Uno de los mensajes más repetidos por san Juan Pablo II fue desde el inicio de su pontificado la afirmación recogida en el Concilio Vaticano II de que Cristo descubre al hombre su propio ser y su propia verdad. Abrir las puertas a Cristo y no tenerle miedo supone no sólo encontrar a Dios, sino reencontrase cada hombre consigo mismo, descubrir la verdad de su vida.

Si el hombre está dispuesto a dejarse encontrar por Cristo, si deja de cerrarle las puertas de su corazón, ahí es donde inicia el ámbito de la fe como una pequeña semilla que se deposita en una tierra que aún no está preparada, que no tiene abono y que posiblemente nunca llegará a ser una tierra fecunda. Pero es la semilla de la fe la que Dios deposita en el hombre, la semilla más cara y la más fecunda, pues si la fe se arraiga en el hombre podrá obtener todo lo que el desee.

Es aquí donde se produce el gran encuentro del cual la Iglesia es testigo y fiel servidora de la verdad. El hombre que naturalmente busca la verdad, que necesita de ella, se ve envuelto por un conocimiento la revelación que aun excediendo sus posibilidades cognoscitivas le resuelve sus interrogantes más profundos y le libera de la limitada visión que produce la ignorancia y el error.

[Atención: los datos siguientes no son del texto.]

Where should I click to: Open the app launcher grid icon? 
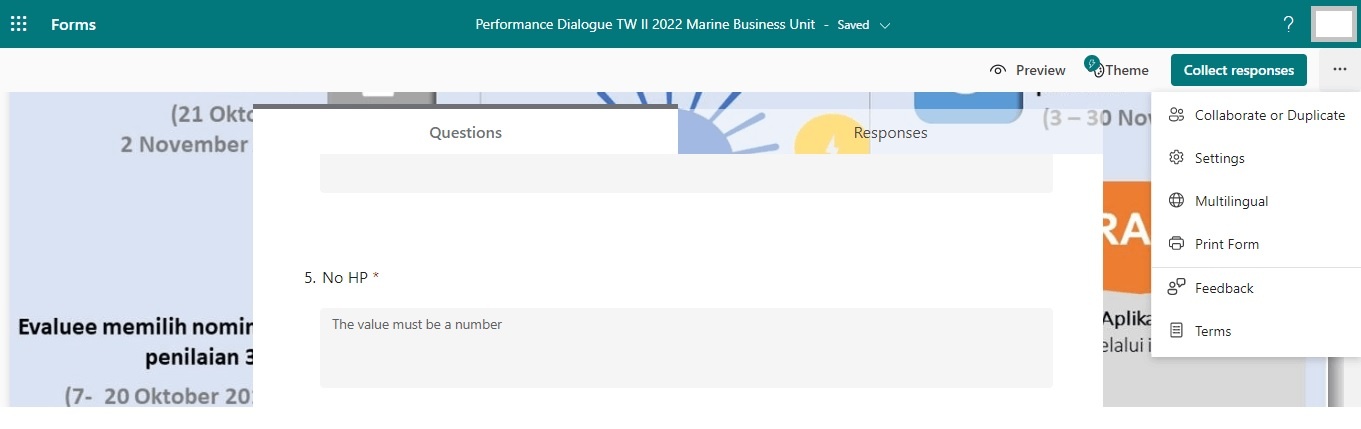[x=18, y=24]
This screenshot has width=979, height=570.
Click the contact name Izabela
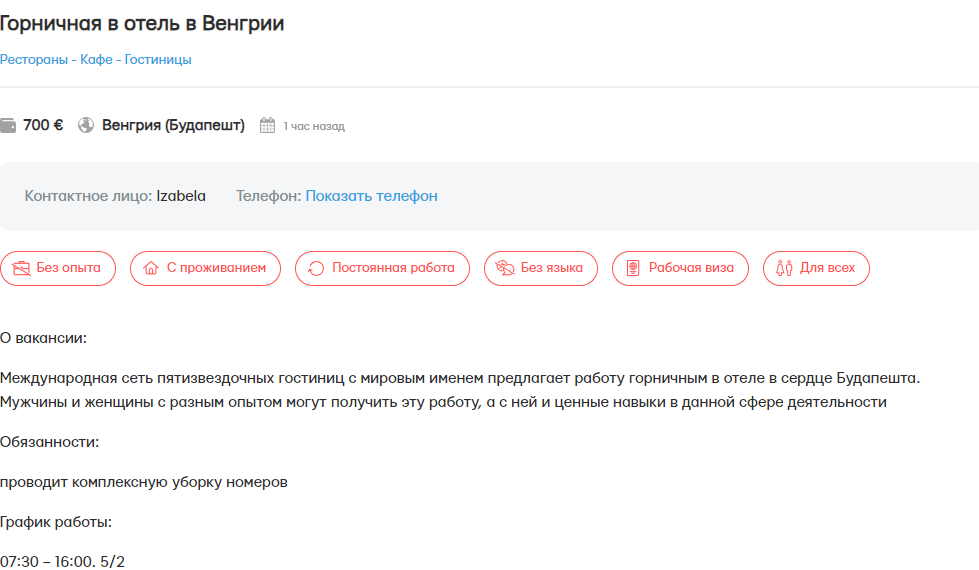(x=181, y=196)
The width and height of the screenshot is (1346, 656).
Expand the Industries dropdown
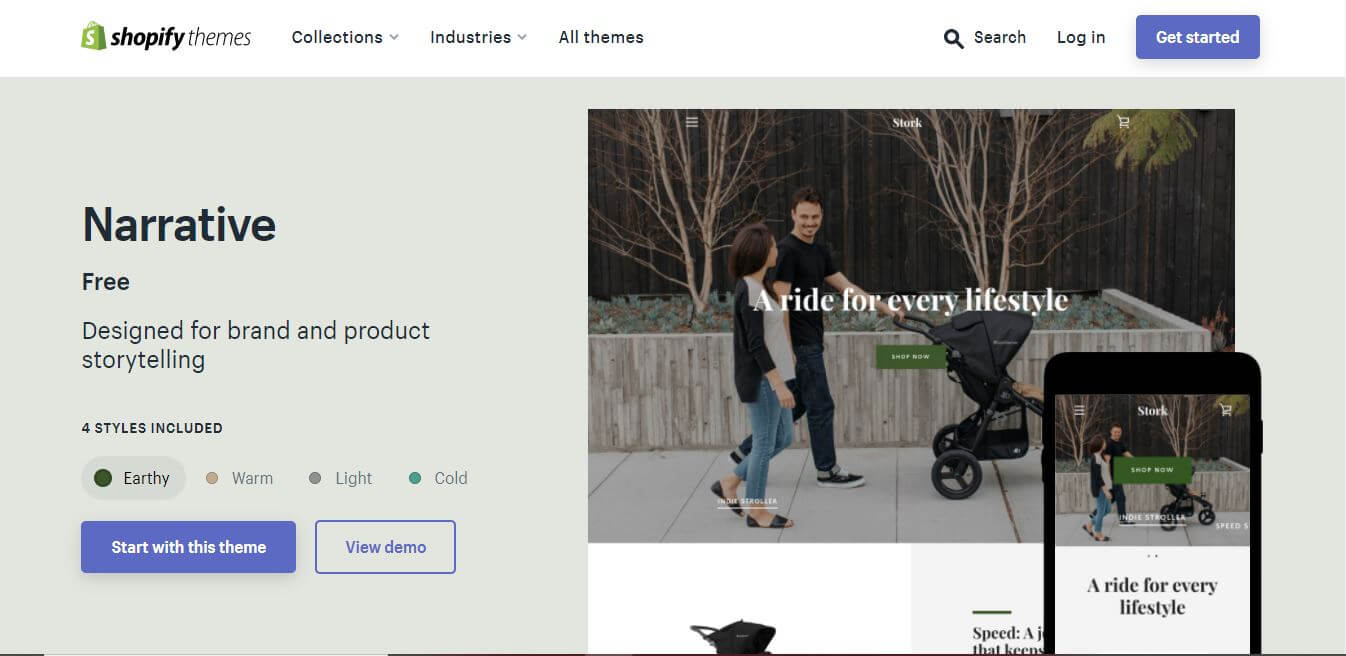478,37
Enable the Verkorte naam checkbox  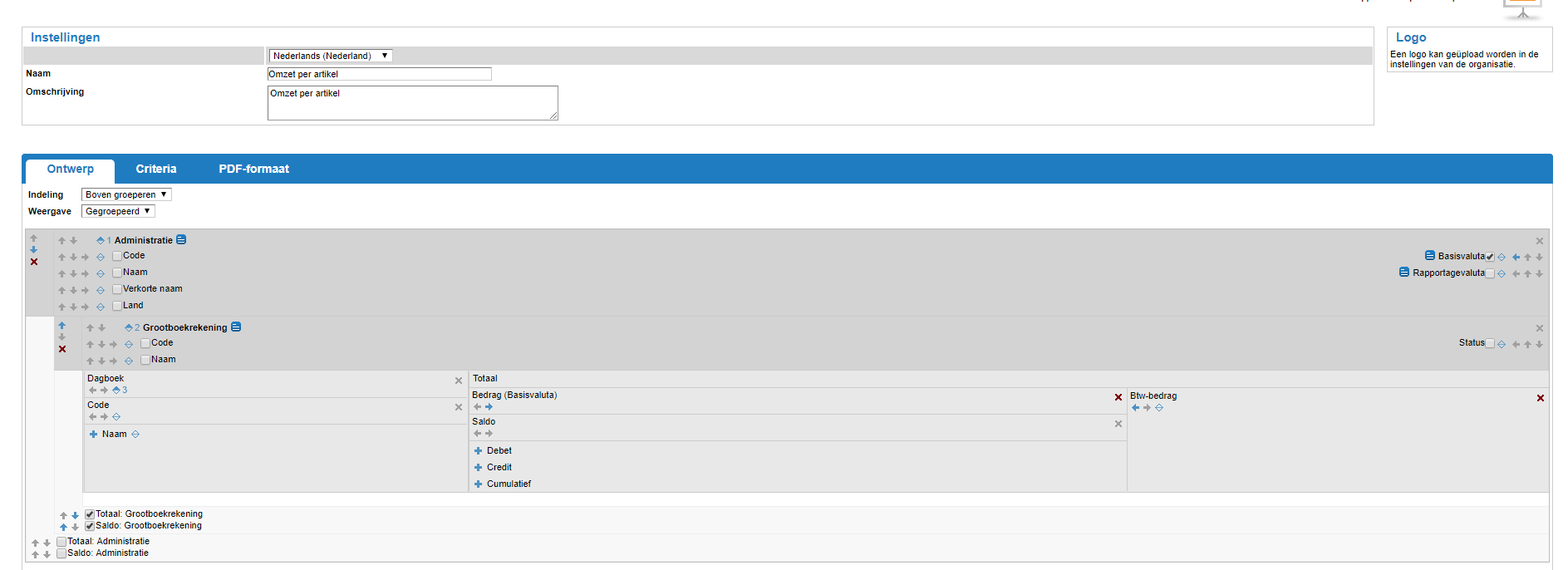[117, 289]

Pero este trabajo de la Iglesia debe entenderse siempre como un servicio, nunca como una poseedora exclusiva, pues el que sembrará la fe en el hombre es Dios y las semillas del Verbo se esparcen por los confines de la tierra, por las diferentes filosofías y credos.

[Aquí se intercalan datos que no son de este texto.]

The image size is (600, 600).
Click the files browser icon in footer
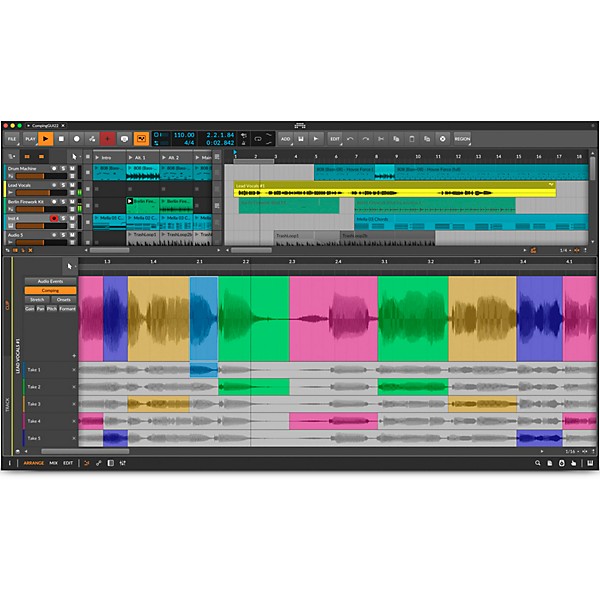point(549,463)
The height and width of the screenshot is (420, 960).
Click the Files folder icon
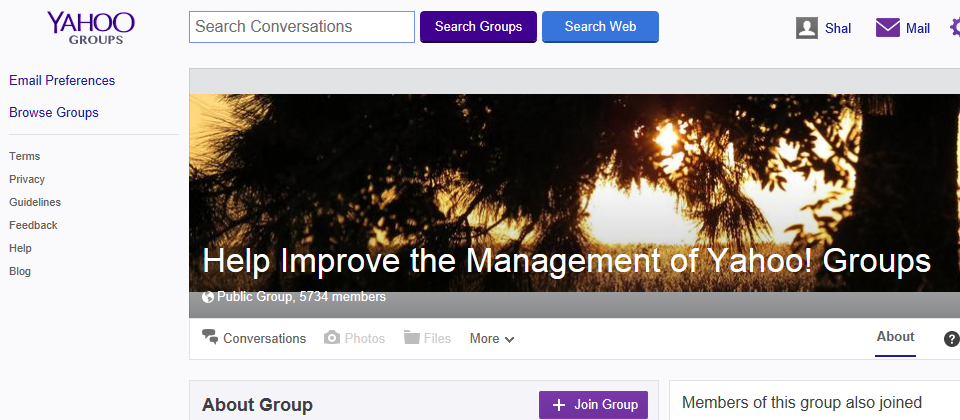tap(412, 338)
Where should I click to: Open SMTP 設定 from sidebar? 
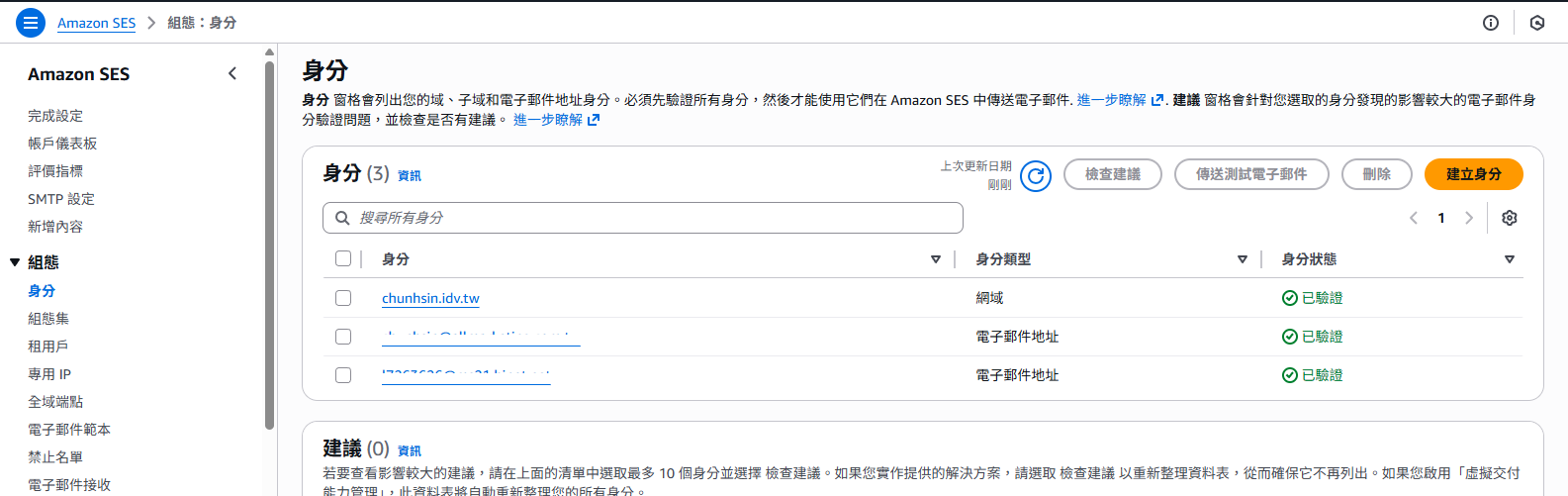click(61, 199)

Como es evidente, esta recepción de la Revelación de Dios, hecha plena en Cristo, es recibida por el creyente no como un mito o una superstición que harían al hombre un ser estúpido, sino como verdades que no limitan la razón, sino que la perfeccionan en su función principal: alcanzar la verdad. Esta es la experiencia básica cristiana, la de los apóstoles, la de la Tradición, la de nuestros padres, la de la Iglesia. No sólo hemos recibido el don del amor de Dios hecho hombre sino indisolublemente unido a él, el don de la verdad hecha hombre.

Nunca compararemos la vivencia de la fe que nos conduce a la verdad, que es una de las dos alas que el hombre posee para conocer la verdad, esta fe cristiana que está orientada hacia la Verdad, pues es por sí misma la más pura forma de conocer la verdad, debemos de destacar la gran ventaja que tiene en este ámbito pero necesitamos no ofuscarla con nuestra subjetiva forma de entender y hacer entender la revelación.

La aceptación de la fe es, por su origen, por sus contenidos y por el modo con que el hombre la asume, una realidad que si bien es sobrenatural no limita al hombre forzando sus estructuras naturales, sino que se encarna en ellas actualizando sus propias potencialidades, su propio ser.